Work to do = Copy the records from the first line through the line with "(x=117, y=159)", changing "Product price" to "Item price" and keeping everything else the same. Leave the pictures out.

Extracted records
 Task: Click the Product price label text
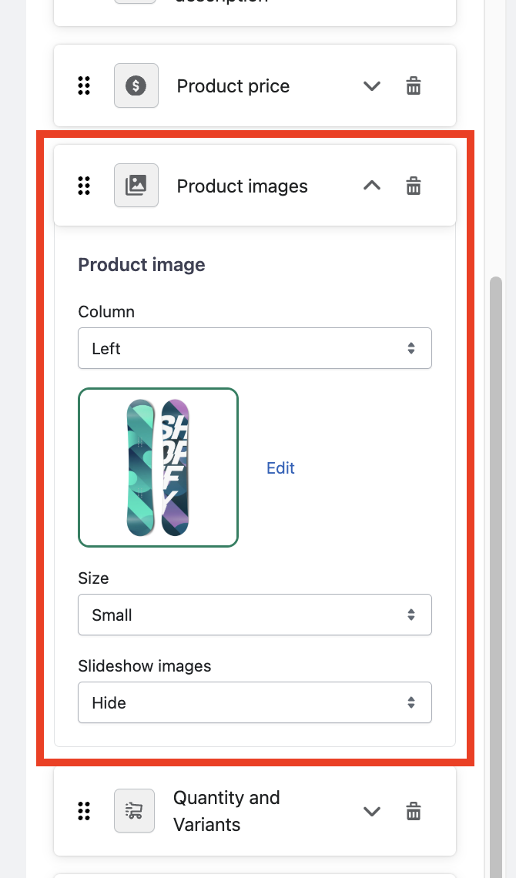pyautogui.click(x=233, y=86)
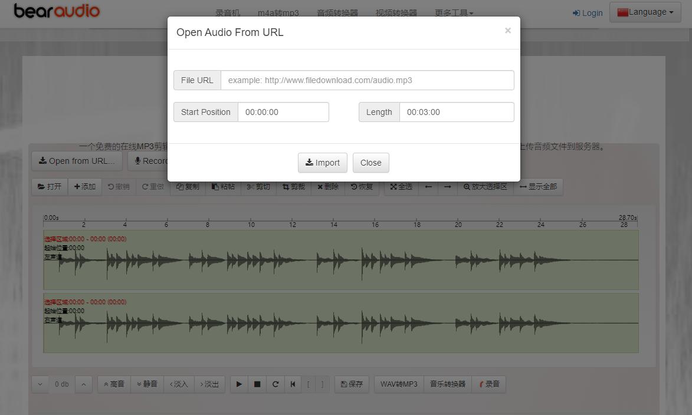Image resolution: width=692 pixels, height=415 pixels.
Task: Click the right arrow navigation button
Action: click(x=447, y=187)
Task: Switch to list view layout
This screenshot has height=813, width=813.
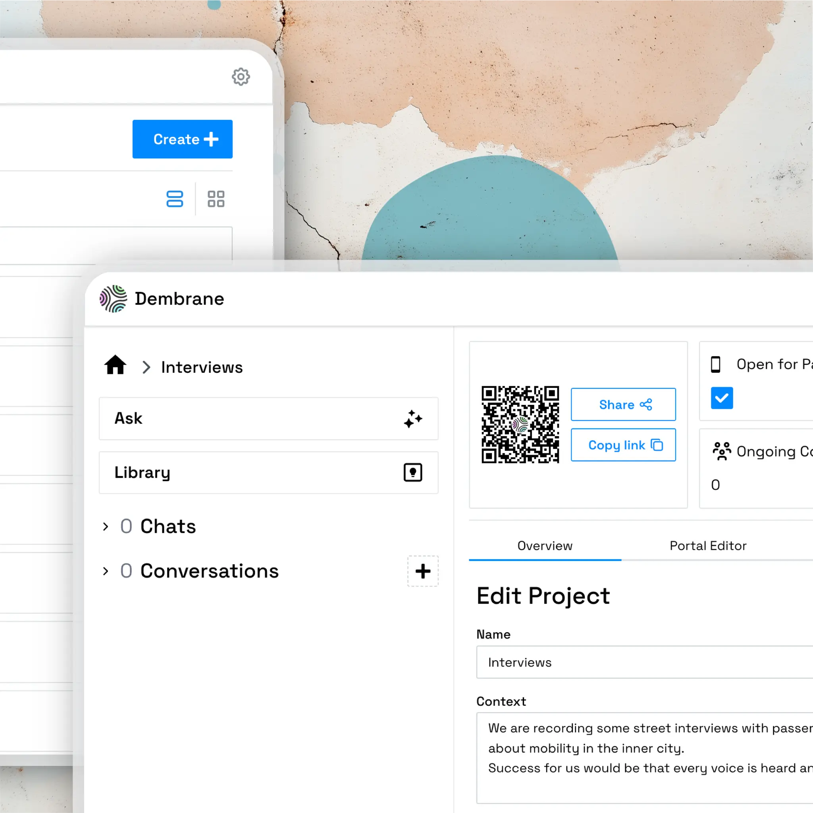Action: [x=175, y=199]
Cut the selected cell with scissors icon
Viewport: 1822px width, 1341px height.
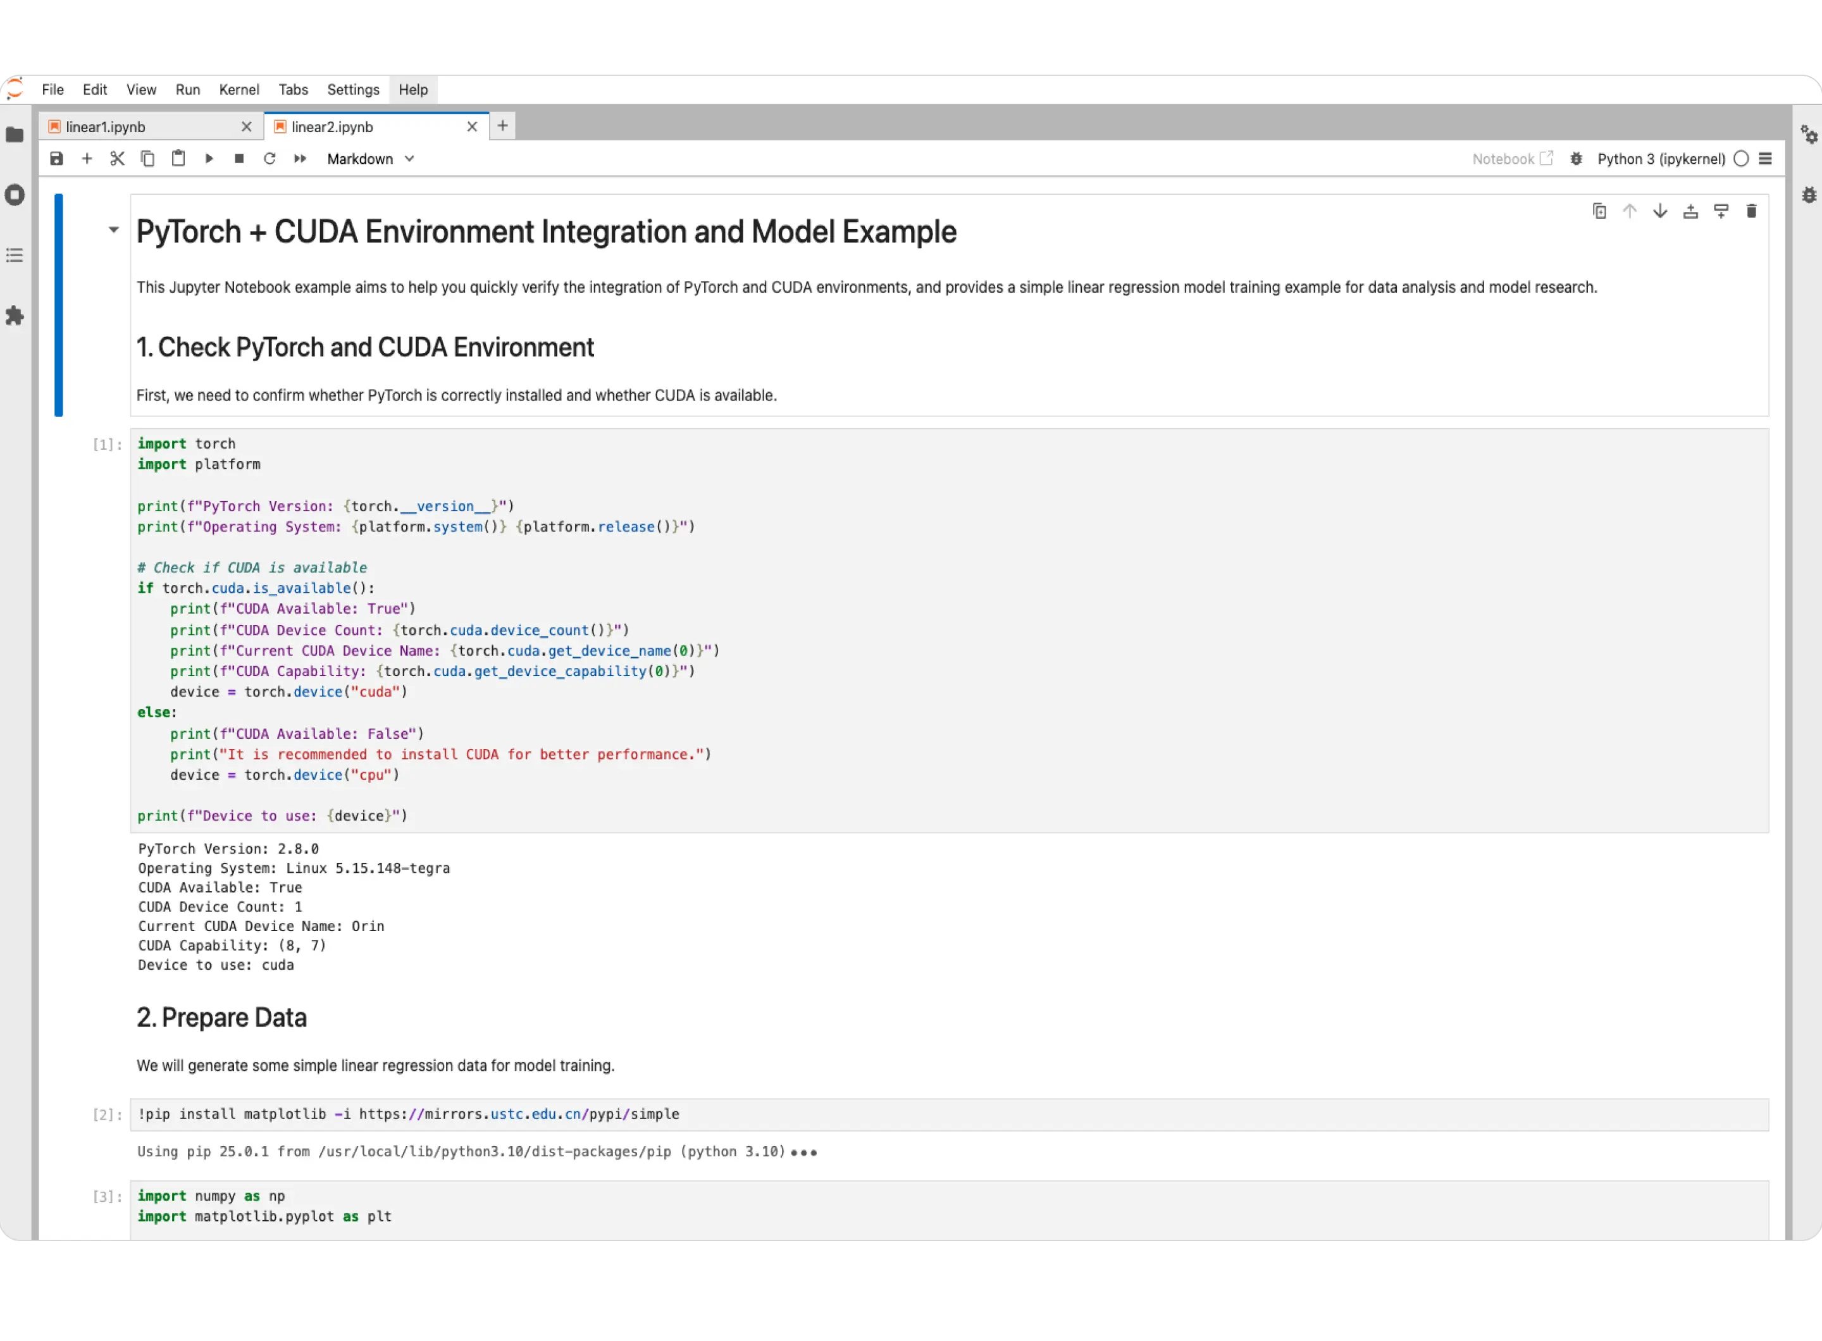(x=117, y=159)
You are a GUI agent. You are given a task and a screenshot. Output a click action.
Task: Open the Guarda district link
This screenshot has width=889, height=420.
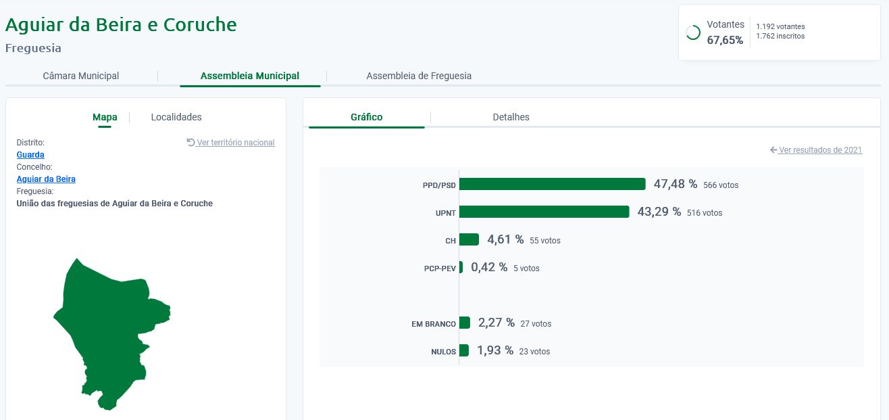click(30, 155)
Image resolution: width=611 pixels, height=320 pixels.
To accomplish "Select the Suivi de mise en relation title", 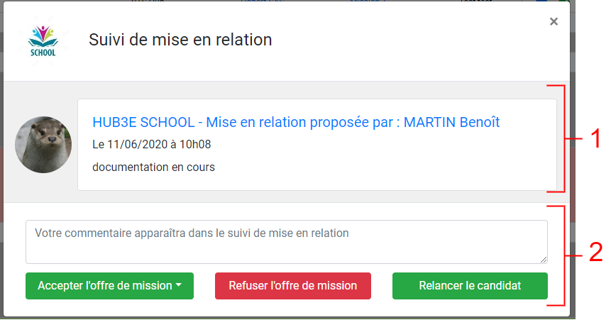I will 180,40.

Answer below =
 Task: Click the Item price label text
pyautogui.click(x=233, y=86)
Image resolution: width=692 pixels, height=415 pixels.
Task: Click the right arrow navigation button
Action: click(x=447, y=187)
Task: Switch to list view layout
This screenshot has height=813, width=813.
Action: [x=175, y=199]
Cut the selected cell with scissors icon
Viewport: 1822px width, 1341px height.
(x=117, y=159)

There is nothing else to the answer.